However, Yvonne Law, tax partner at Deloitte, said two consecutive deficits should be manageable because the government had huge fiscal reserves, totalling HK$444.3 billion at the end of September.
Volatile fiscal balances are a feature of Hong Kong’s government finances thanks to a small tax base - salaries tax is a flat 15 per cent and there are no sales or capital gains taxes. Two years ago the government proposed a goods and services tax to expand the tax base but was forced to abandon the plan in the face of public opposition.
‘The structural problem of a small tax base means that during an economic downturn (government) income falls but expenditure remains static,’ Ms Law said.
Government income will be hit by a 50 per cent drop in the stock market this year as well as falling property prices and worsening corporate profits.

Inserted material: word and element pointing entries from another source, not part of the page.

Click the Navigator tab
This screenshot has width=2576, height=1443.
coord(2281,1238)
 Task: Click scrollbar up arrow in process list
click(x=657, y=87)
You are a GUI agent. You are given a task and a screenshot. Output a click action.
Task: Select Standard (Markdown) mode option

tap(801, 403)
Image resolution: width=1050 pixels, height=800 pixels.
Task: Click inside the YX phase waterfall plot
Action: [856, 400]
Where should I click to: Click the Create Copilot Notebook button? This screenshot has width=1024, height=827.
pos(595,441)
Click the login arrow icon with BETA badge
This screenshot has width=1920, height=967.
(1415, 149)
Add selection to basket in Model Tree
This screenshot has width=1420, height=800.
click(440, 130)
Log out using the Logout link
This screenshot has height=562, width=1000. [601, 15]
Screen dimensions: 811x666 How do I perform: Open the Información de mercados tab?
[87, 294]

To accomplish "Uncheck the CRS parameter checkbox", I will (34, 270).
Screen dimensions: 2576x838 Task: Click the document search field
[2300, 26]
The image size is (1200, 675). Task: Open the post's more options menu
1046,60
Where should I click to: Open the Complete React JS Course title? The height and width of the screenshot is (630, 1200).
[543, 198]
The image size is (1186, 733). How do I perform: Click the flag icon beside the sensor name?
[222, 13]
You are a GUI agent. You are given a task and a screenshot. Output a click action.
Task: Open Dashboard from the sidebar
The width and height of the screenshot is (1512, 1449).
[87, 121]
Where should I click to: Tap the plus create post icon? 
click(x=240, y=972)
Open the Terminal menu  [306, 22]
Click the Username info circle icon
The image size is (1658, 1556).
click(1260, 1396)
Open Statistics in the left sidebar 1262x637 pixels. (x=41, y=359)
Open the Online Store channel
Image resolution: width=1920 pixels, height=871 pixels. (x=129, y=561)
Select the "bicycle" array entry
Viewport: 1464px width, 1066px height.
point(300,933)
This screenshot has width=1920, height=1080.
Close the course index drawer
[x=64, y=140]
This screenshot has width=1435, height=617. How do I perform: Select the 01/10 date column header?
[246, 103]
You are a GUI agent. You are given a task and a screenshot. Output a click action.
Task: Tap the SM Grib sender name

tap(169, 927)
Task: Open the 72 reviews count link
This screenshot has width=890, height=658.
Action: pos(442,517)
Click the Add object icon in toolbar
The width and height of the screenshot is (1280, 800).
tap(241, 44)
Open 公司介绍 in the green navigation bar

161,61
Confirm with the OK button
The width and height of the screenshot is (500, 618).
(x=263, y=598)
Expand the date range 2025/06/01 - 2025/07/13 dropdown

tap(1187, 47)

Deloitte said contributors to its estimated HK$80 billion deficit would include a HK$29 billion decline in land premiums; HK$20 billion from falling stamp duty revenue; and HK$15 billion from a drop in corporate profits tax. Salaries tax would decline by HK$6 billion, it said.
Government expenditure, meanwhile, is rising as the government offered HK$40 billion worth of temporary tax concessions and handouts in its annual budget in February when the economy was still strong. In the summer it provided HK$11 billion in relief for the elderly and low-income groups to cope with rising inflation, which peaked at 6.3 per cent in August.
Chief Executive Donald Tsang said last month that the government faced a ‘huge’ fiscal deficit for the year ending March 2009 as a result of the global financial crisis but the government has yet to revise its initial forecast for a HK$7.5 billion deficit.